Collected data

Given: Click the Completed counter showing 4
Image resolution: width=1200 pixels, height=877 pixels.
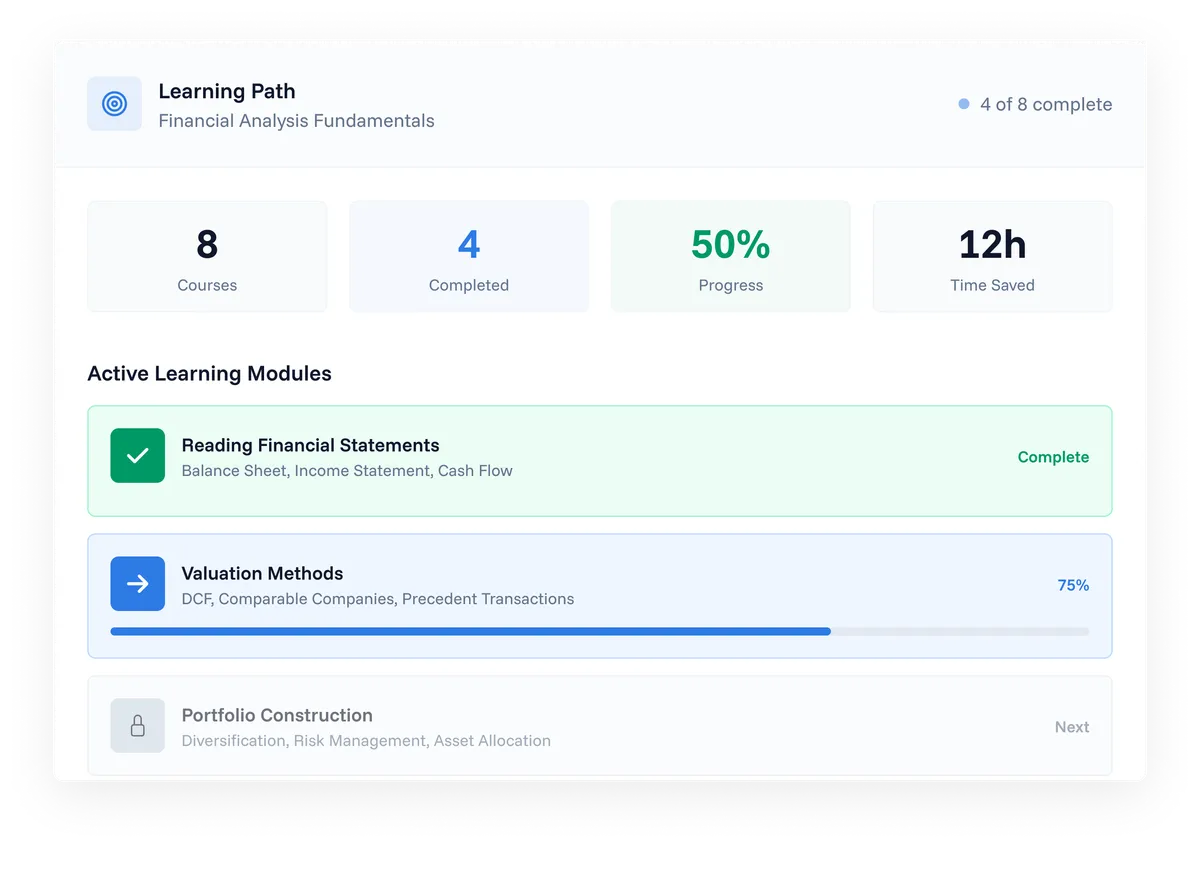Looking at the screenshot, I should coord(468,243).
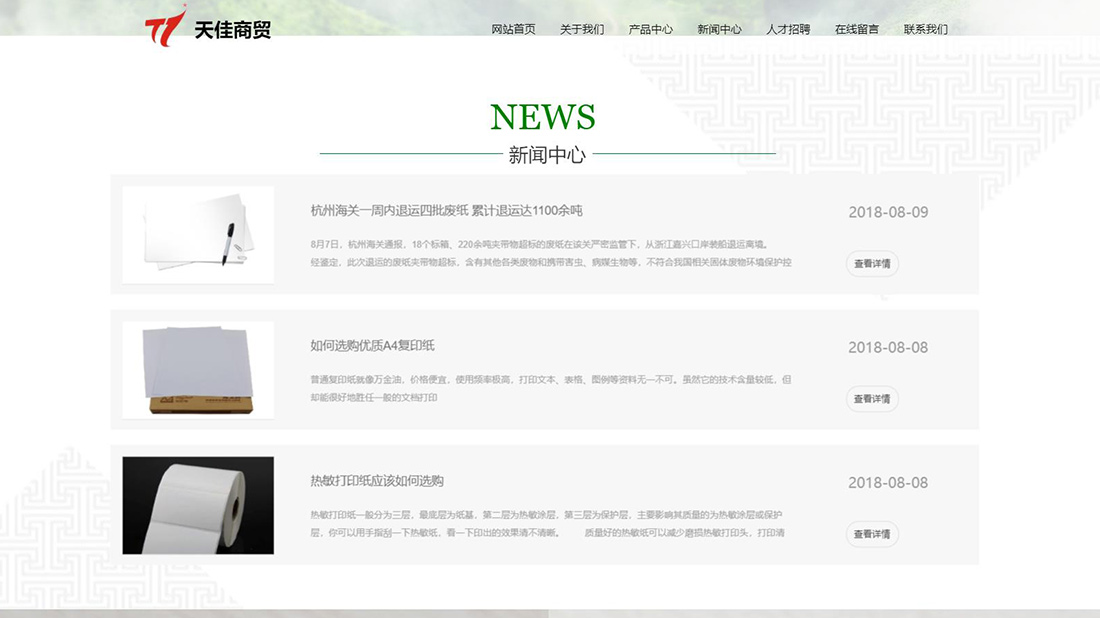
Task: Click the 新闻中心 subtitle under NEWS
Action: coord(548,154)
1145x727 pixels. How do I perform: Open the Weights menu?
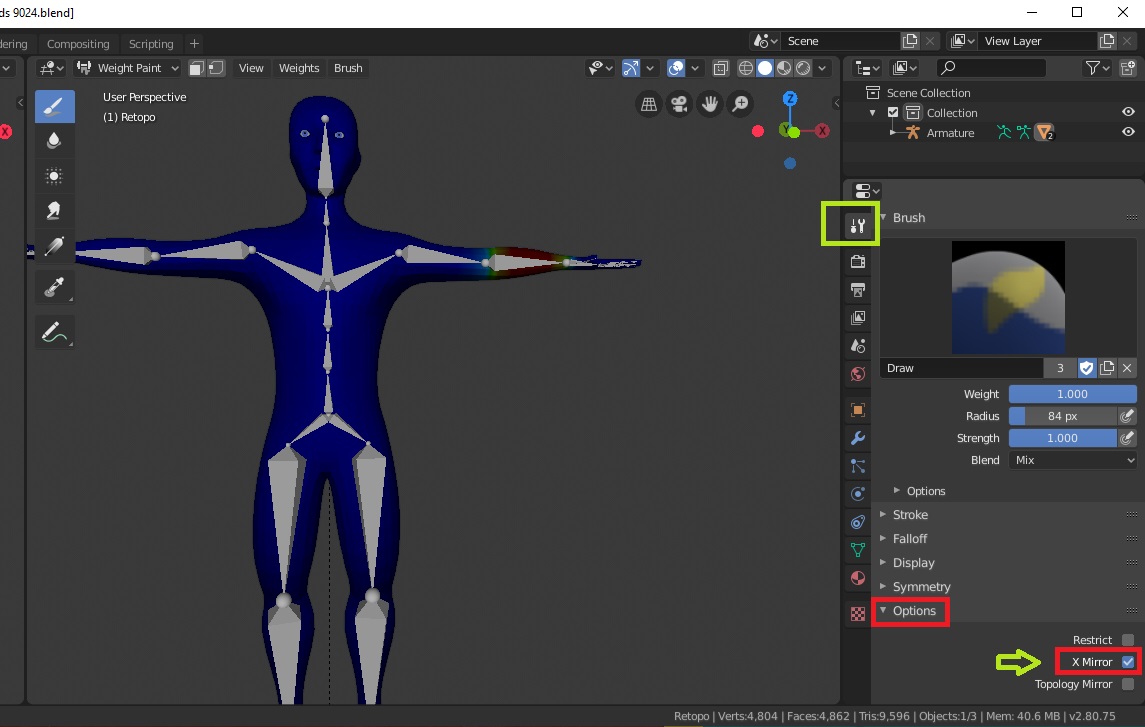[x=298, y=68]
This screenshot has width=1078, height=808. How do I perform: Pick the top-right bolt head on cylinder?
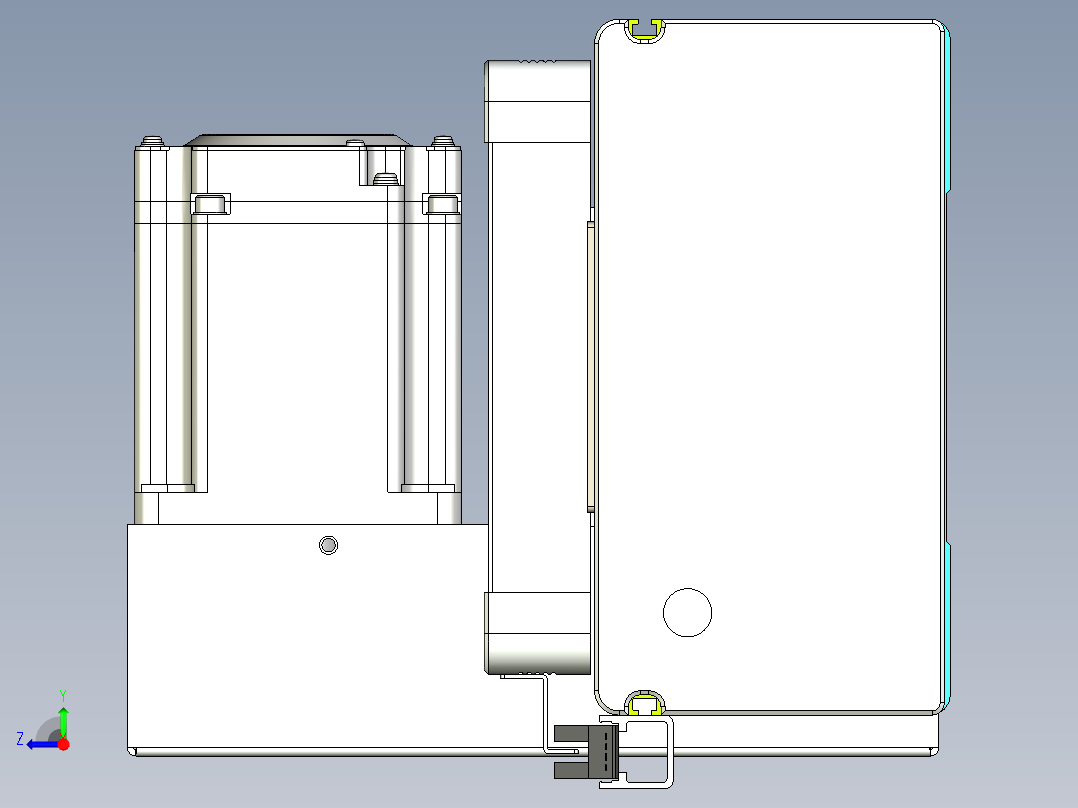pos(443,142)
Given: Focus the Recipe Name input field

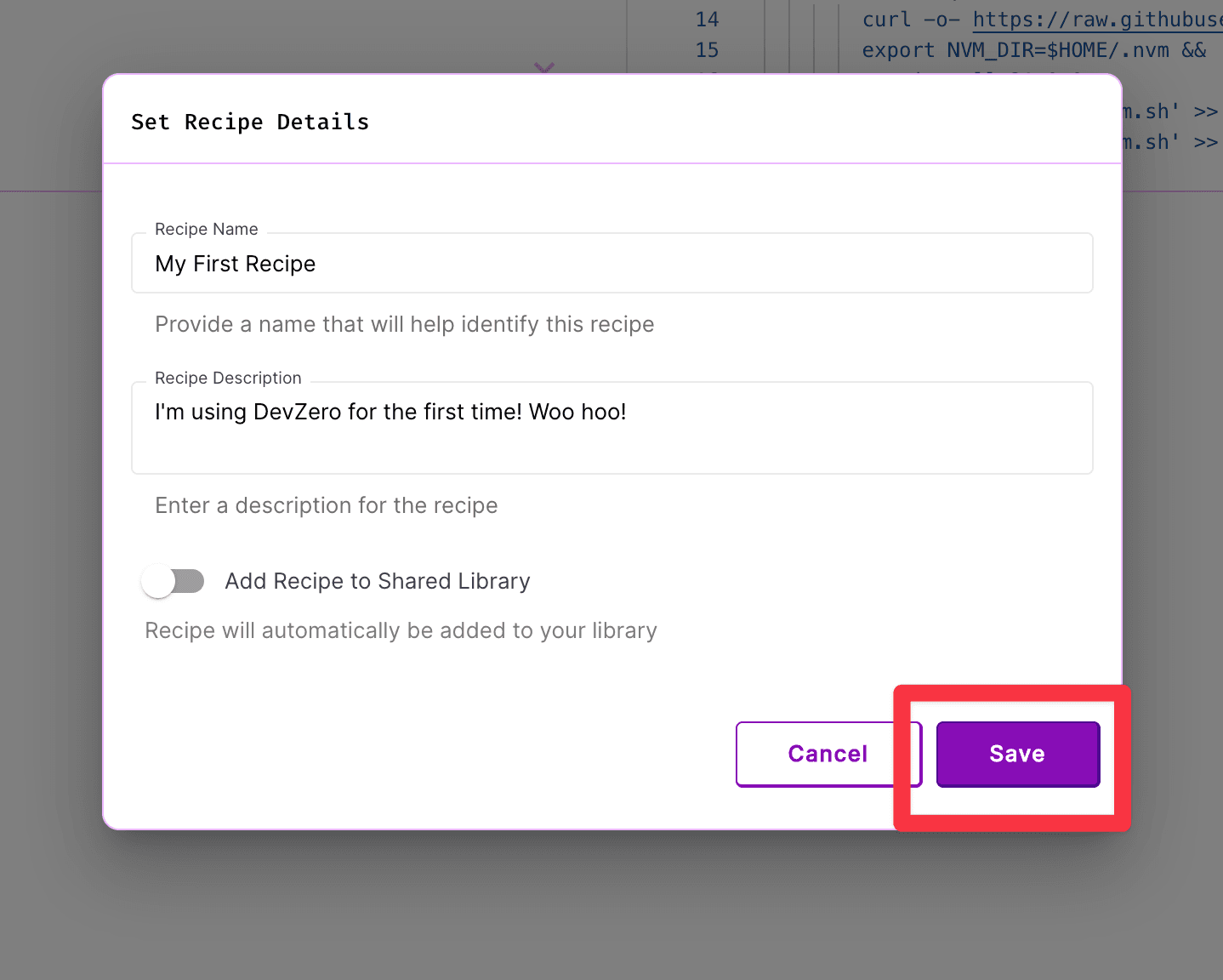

§ ACTIVITY
Whenever "Given" occurs in a line above, copy that line.

§ COMPLETED TASK
Given: Click the Completed counter showing 4
Given: Focus the Recipe Name input field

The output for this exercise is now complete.